A Family's Century of Art and Loss
Ratings9
Average rating3.9
Almost gave up on this. The first half was just a gushing love letter to Charles Ephrussi, a fabulously wealthy ‘spare son' of a banking dynasty with seemingly nothing to do but socialise and provide a source of name-dropping to a future biographer. He knew Renoir! And the Empress! Proust references him! Thrilling stuff.
The recounting of the netsuke's story begins badly too. A brief acknowledgement that they're actually pillaged from Japan and then they take on their own lives - as a conglomerate whole bought en-masse by Charles because Japan was ‘in', and then seemingly left in a vitrine (get used to that word) as a piece of decoration.

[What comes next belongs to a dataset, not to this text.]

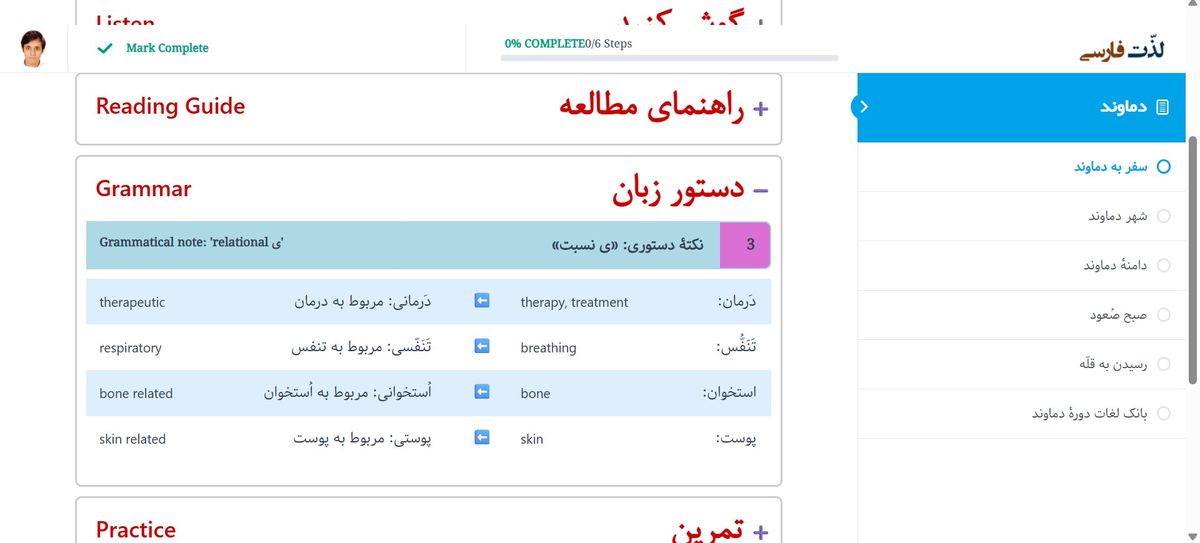Collapse the Grammar section with minus sign

(760, 189)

Eugh.
When they arrive as a wedding gift in Vienna things get a little more interesting, though the fact that Viktor (39) “waited until she was 17 and then proposed [to a girl he'd known since her childhood]” is not so much glossed over as outright ignored. However, the story of what happens in Vienna with the continued rise of antisemitism culminating in the annexation of Austria by the nazis, is interesting and eye-opening. The injustice of the forfeiture of the family fortune and assets is raw and real.

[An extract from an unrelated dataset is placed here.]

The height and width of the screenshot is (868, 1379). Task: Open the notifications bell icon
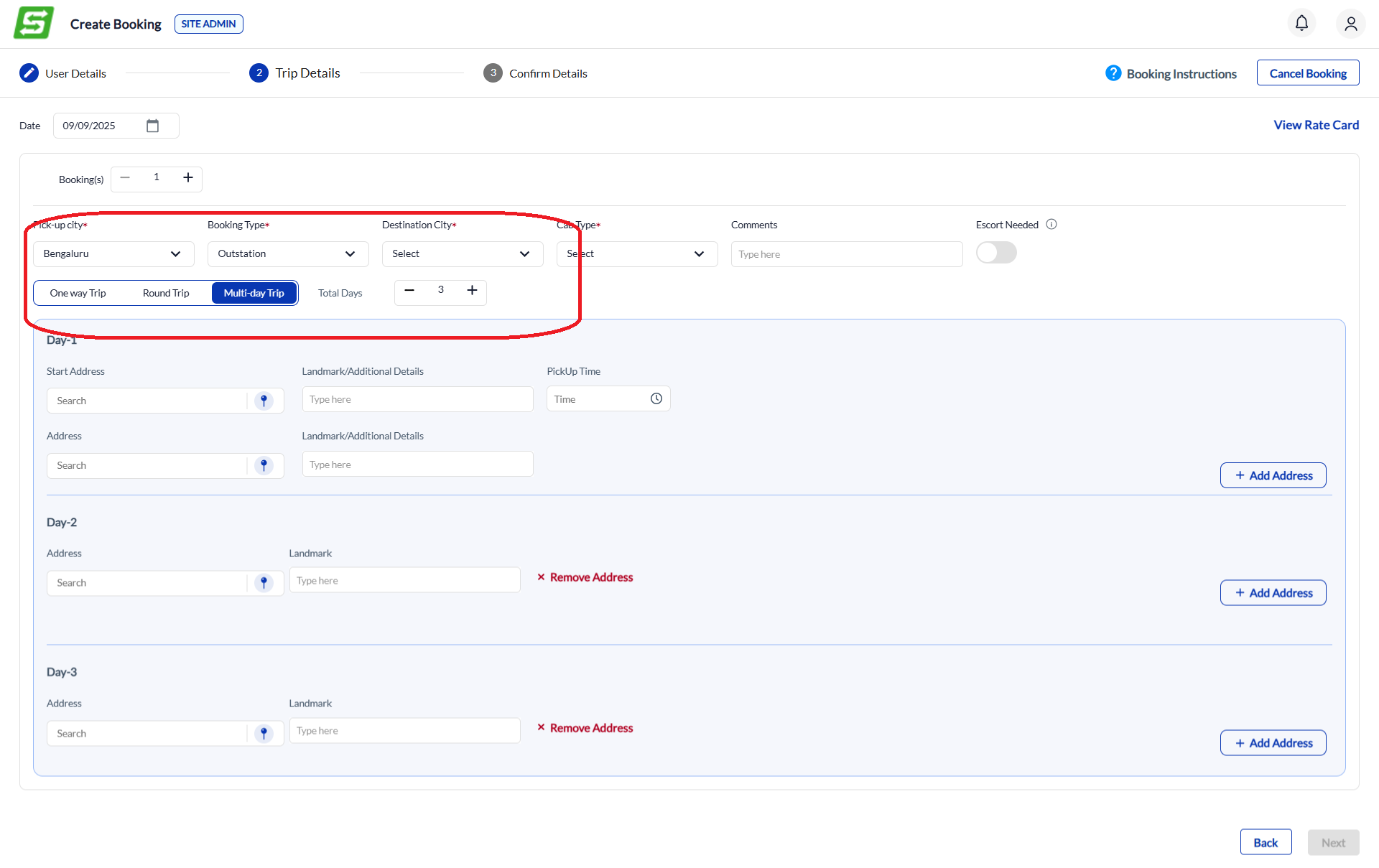click(1301, 23)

After the Vienna chapter there's a little wrapping-up of the netsuke's return to the family, which is sweet but I felt Anna should have been the real star of the book, her story seemed much more interesting, a life of servitude leading up to one quiet, brave, act of resistance and loyalty. But she only gets a single, apologetic, chapter in which the author admits he doesn't really know anything about her. If only he'd pursued her history with the same zeal as he followed up the whereabouts of every painting Charles ever touched.
The netsuke's return to Japan, I feel, is a return in name only. Yes they are in the country, no they are not returned to the country. The author strongly feels that objects are bought and sold and this is how things are. I think the people who snapped up the Ephrussi's belongings when the Nazis forced them to sell probably feel the same way.